■ **SOURCE INFORMATION**
■ ■ ■ ■ ■

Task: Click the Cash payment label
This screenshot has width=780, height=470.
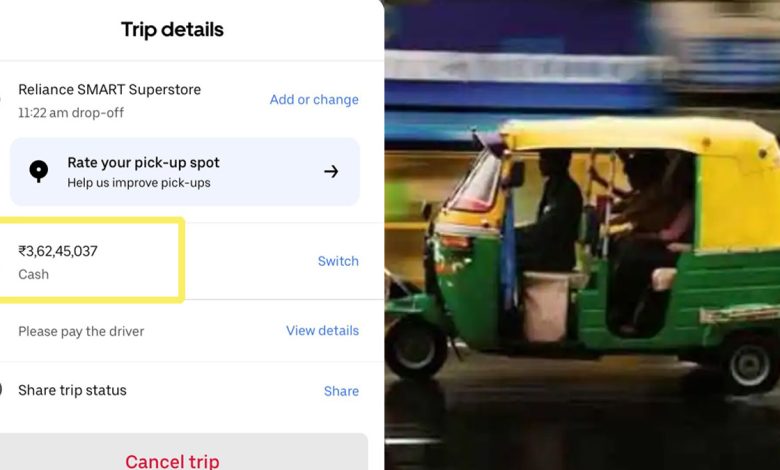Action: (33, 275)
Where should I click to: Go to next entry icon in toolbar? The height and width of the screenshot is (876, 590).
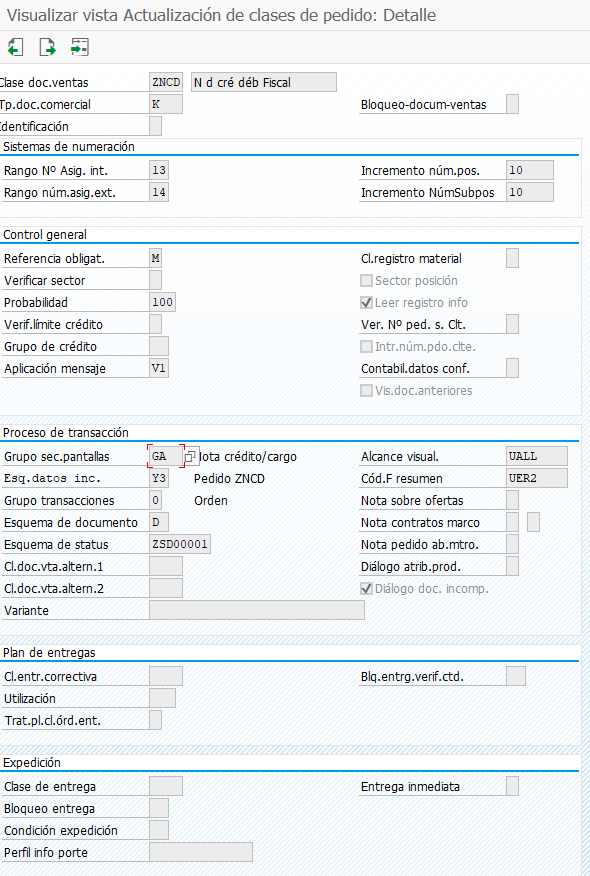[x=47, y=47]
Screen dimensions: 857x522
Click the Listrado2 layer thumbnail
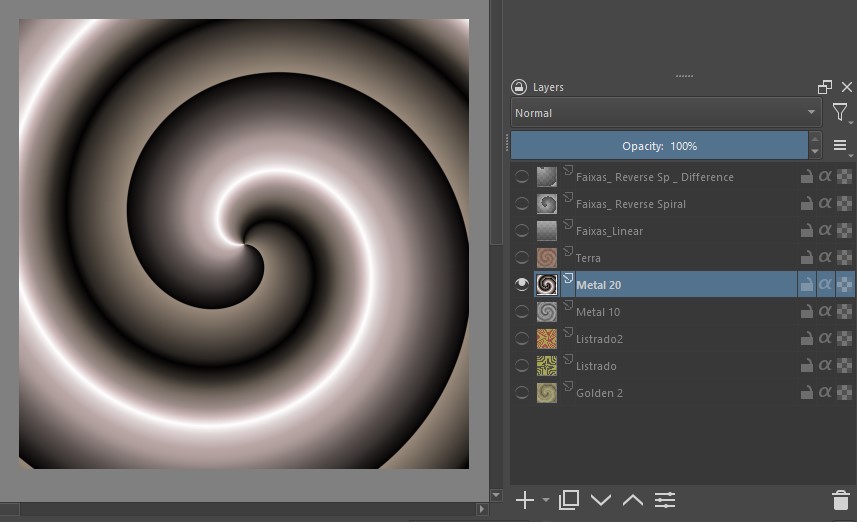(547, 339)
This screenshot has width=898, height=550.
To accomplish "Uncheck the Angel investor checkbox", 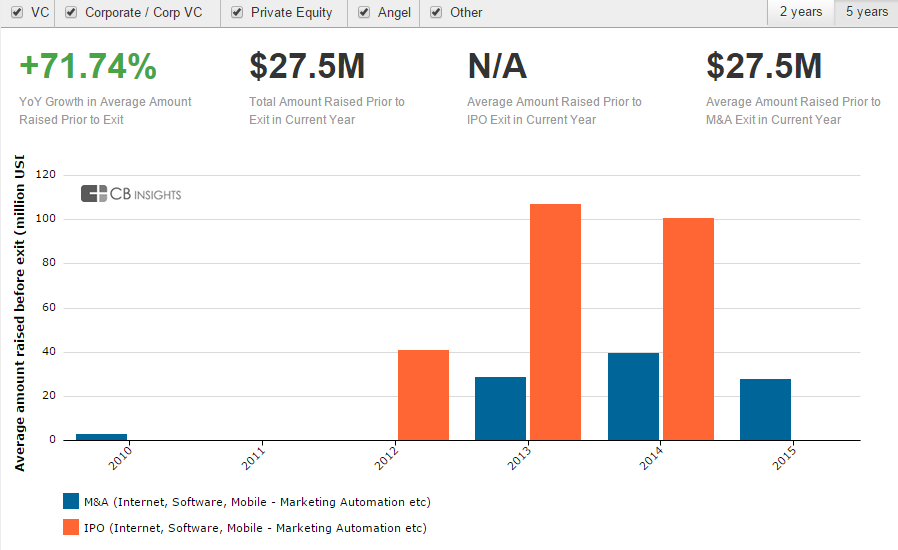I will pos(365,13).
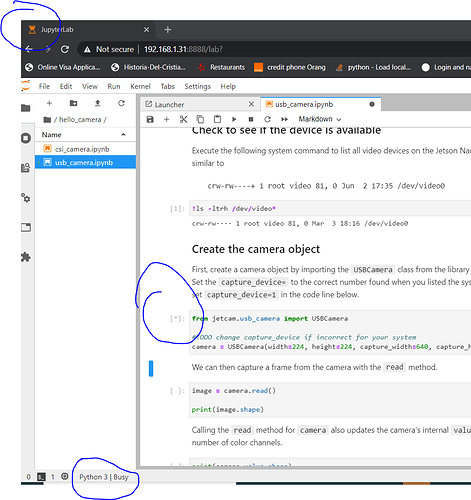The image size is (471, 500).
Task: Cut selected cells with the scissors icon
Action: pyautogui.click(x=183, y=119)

■ ■ ■ ■ ■

Exactly as written, repeat the lines of the material above from the first through the line holding "Screen dimensions: 857x522", with both ends in the copy and no pictures.

■ **OUTPUT OF THE EXERCISE**
Task: Click the Cash payment label
This screenshot has width=780, height=470.
Action: (33, 275)
Where should I click to: Go to next entry icon in toolbar? The height and width of the screenshot is (876, 590).
[x=47, y=47]
Screen dimensions: 857x522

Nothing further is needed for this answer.